El estoicismo es una de sus defensas, pero hay otra que es anclar la personalidad en un sitio, y en un sitio que contiene en sí la historia de la familia -poseer espiritualmente la tierra (hombre urbano, Miró buscó sus raíces en el campo, pero esto es otro problema). Solamente así podemos comprender el «regionalismo» de Miró que nada tiene que ver con el costumbrismo -al contrario, es un intento de abarcar un tema universal de una manera que exige un fuerte sentido de la localidad. Una de las versiones primitivas de Sigüenza y el mirador azul termina así: «Ser, y además ser concretamente de un sitio, y además de ser sustantiva y adjetivamente, afirmarse, en carne viva de sensibilidad, sangre y técnica, y todo lo demás, todo lo demás por añadidura».
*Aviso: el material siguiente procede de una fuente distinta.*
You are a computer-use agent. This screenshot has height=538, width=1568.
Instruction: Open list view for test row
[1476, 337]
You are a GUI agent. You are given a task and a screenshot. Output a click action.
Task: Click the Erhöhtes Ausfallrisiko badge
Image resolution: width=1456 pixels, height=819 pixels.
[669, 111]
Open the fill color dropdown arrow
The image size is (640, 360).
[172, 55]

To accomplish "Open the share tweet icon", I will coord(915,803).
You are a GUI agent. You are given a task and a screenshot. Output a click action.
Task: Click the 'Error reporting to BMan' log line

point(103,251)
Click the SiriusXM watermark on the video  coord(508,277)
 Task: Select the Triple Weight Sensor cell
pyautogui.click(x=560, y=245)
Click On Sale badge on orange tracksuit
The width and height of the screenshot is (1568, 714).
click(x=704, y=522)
Si este fue el tema vital de Gabriel Miró, no nos debe sorprender que lo sea de sus personajes. Ya lo vimos en el resumen de La hija de aquel hombre y en las novelas de Oleza. Un ejemplo más: Miró dejó un papel que lleva el título de «Para el Obispo Leproso / Su pensamiento capital o tesis según dicen». Según el obispo «tanto la virtud como el pecado deben de tener una convicción, una decisión que es la naturaleza propia, íntima de la criatura virtuosa o pecadora». Así debemos comprender la ética de Oleza. El ferrocarril no se nos presenta como lo moderno, |o bueno, lo liberal, sino como la posibilidad de escoger un camino vital. La importancia de su modernidad no reside en su signo moral sino en que nos recuerda que los cambios sociales, morales, psicológicos, amenazan el sentido de la identidad. Cada personaje tiene que afirmarse a sí mismo, escogiendo, entre las posibilidades, las que correspondan a su más íntima naturaleza. Sólo el obispo y don Magín saben hacerlo certeramente. El obispo muere y nos queda el don Magín de la última escena, víctima estoica y heroica, pero víctima, del tiempo. ¿Es la felicidad?